Physics of Language Models: Part 3.3, Knowledge Capacity Scaling Laws

Authors: Zeyuan Allen-Zhu, Yuanzhi Li

ICLR 2025 | Venue PDF | Archive PDF | Plain Text | LLM Run Details

Reproducibility Variable Result LLM Response
Research Type Experimental Unlike prior studies that evaluate a model s capability via loss or benchmarks, we estimate information-theoretically the number of knowledge bits a model stores. We focus on factual knowledge represented as tuples, such as (USA, capital, Washington D.C.) from a Wikipedia page. Through multiple controlled datasets, we establish that language models can and only can store 2 bits of knowledge per parameter, even when quantized to int8, and such knowledge can be flexibly extracted for downstream applications.

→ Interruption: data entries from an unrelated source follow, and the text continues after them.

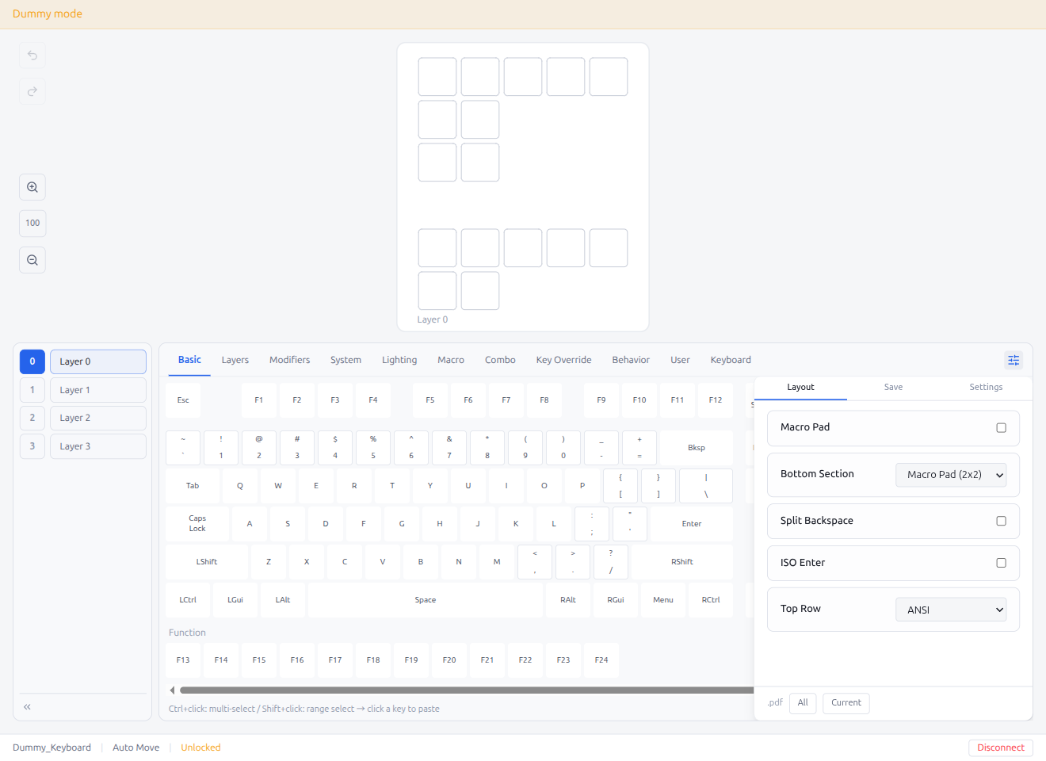Viewport: 1046px width, 761px height.
Task: Open the layout options panel via the sliders icon
Action: tap(1014, 359)
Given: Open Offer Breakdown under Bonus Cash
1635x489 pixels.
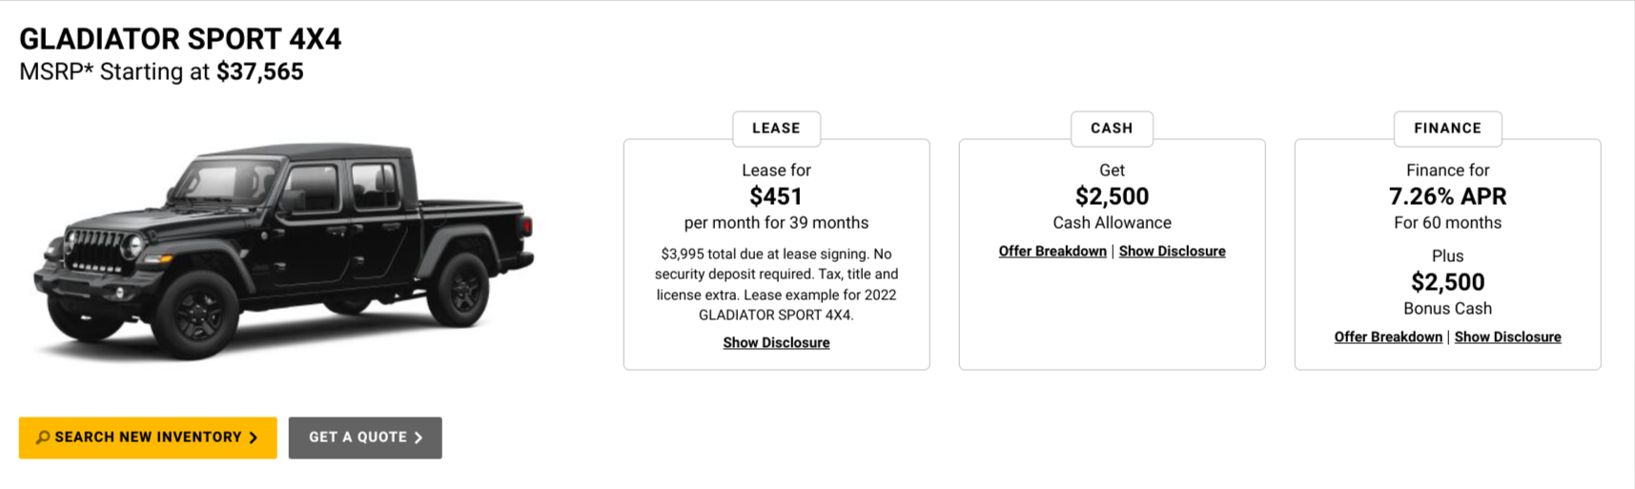Looking at the screenshot, I should point(1388,337).
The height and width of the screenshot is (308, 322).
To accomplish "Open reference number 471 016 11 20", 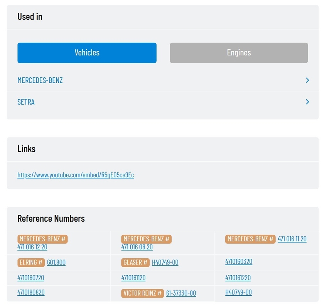I will pyautogui.click(x=292, y=239).
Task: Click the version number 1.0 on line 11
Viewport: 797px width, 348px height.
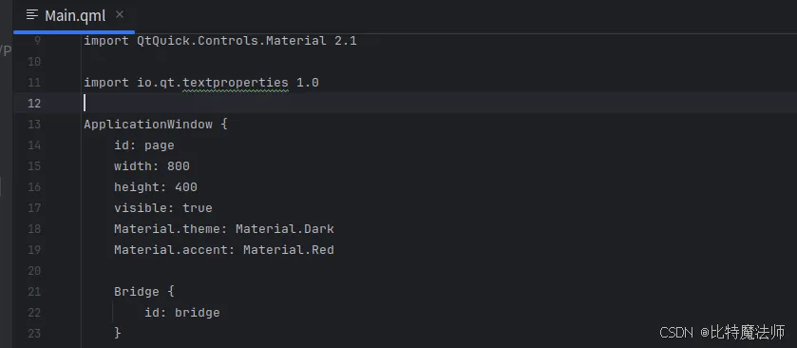Action: pos(308,83)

Researcher Affiliation Collaboration Zeyuan Allen-Zhu FAIR at Meta EMAIL Yuanzhi Li Mohamed bin Zayed University of AI EMAIL
Pseudocode No The paper defines theoretical concepts and presents theorems (e.g., Theorem 3.1) but does not include any structured pseudocode or algorithm blocks. It explicitly states, "We omit all technical details in this ICLR 2025 camera-ready version".

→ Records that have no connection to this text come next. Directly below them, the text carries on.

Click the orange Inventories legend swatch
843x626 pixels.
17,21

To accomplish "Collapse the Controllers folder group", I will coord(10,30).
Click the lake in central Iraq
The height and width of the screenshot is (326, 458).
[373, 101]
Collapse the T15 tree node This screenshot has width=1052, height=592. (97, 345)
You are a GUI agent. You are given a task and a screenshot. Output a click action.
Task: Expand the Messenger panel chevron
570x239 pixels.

Open Source Code No Full and future editions of Part 3.3, including additional experiments and potential code releases, are available at physics.allen-zhu.com and ssrn.com/abstract=5250617.
Open Datasets Yes We generate synthetic knowledge-only datasets by uniformly at random generating (name, attribute, value) tuples from a knowledge base and converting them into English descriptions. We pretrain language models (e.g., GPT-2, LLa MA, Mistral) on these texts using a standard auto-regressive objective from random initialization, and estimate the learned knowledge. By varying the number of knowledge pieces and model sizes, we outline a knowledge capacity scaling law. ... Allen-Zhu & Li (2024) introduced a synthetic biography dataset comprising N randomly-generated (fake) individuals, each characterized by six attributes: birth date, birth city, university, major, employer, and working city.

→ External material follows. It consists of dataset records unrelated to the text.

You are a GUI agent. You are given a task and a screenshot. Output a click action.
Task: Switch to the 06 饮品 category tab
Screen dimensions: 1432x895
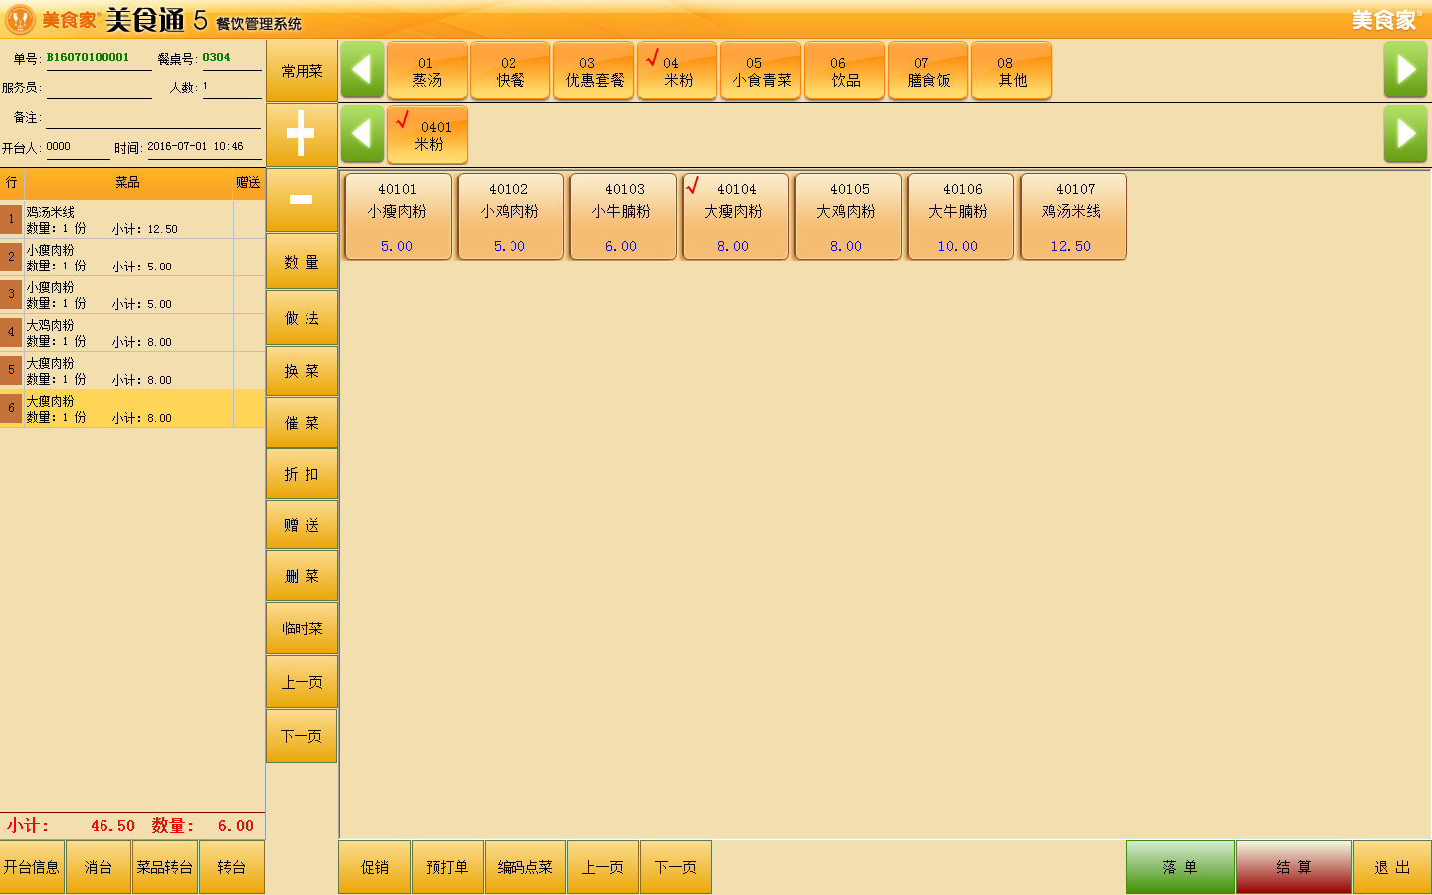[844, 72]
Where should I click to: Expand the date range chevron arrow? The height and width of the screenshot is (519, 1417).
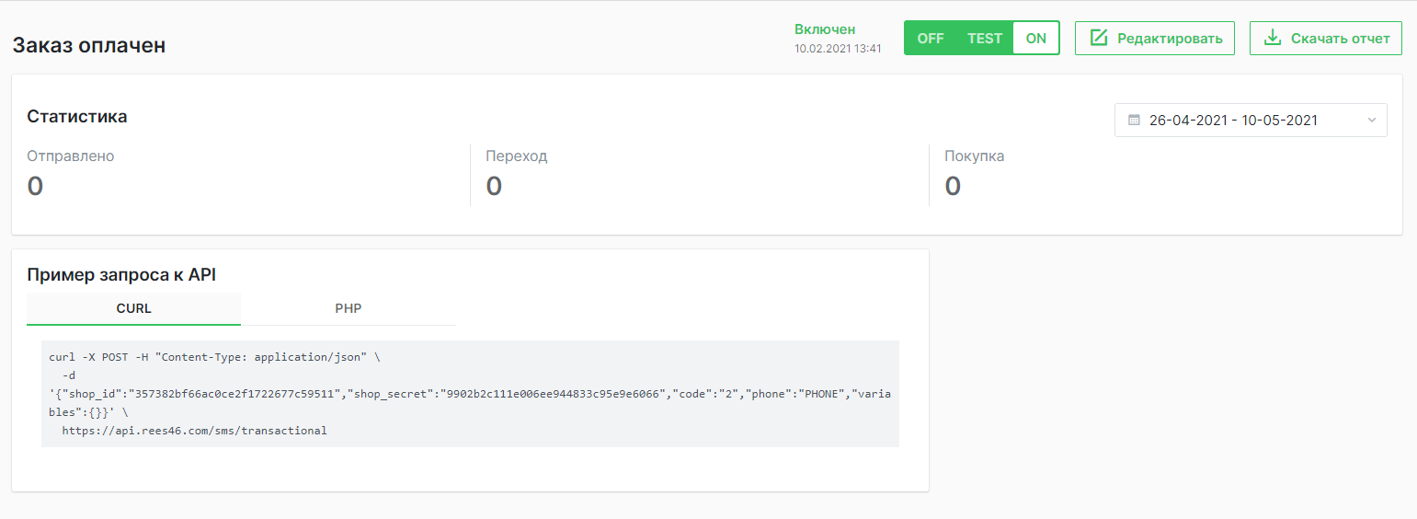[1372, 121]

Dataset Splits No The paper describes how training data is prepared: "Knowledge paragraphs about individuals are randomly concatenated, separated by <EOS> tokens, and then randomly segmented into 512-token windows." However, it does not specify explicit training, validation, or test dataset splits in terms of percentages or sample counts for evaluation.
Hardware Specification Yes Training GPT2-20-16 on bio S(10M) for 1000 exposures costs 8.5 days with 64 A100s, while GPT2-12-32 on bio S(20M) for 100 exposures took 2.4 days.
Software Dependencies No The paper mentions using "the default Adam W optimizer and mixed-precision fp16" and "The default GPT2Tokenizer is used". It does not provide specific version numbers for software libraries or frameworks like PyTorch, TensorFlow, or Python.
Experiment Setup Yes We train language models from scratch (i.e., random initialization) using the specified datasets. Knowledge paragraphs about individuals are randomly concatenated, separated by <EOS> tokens, and then randomly segmented into 512-token windows. The standard autoregressive loss is employed for training. Unless specified otherwise, training utilizes the default Adam W optimizer and mixed-precision fp16. Learning rates and weight decays are moderately tuned (see full paper).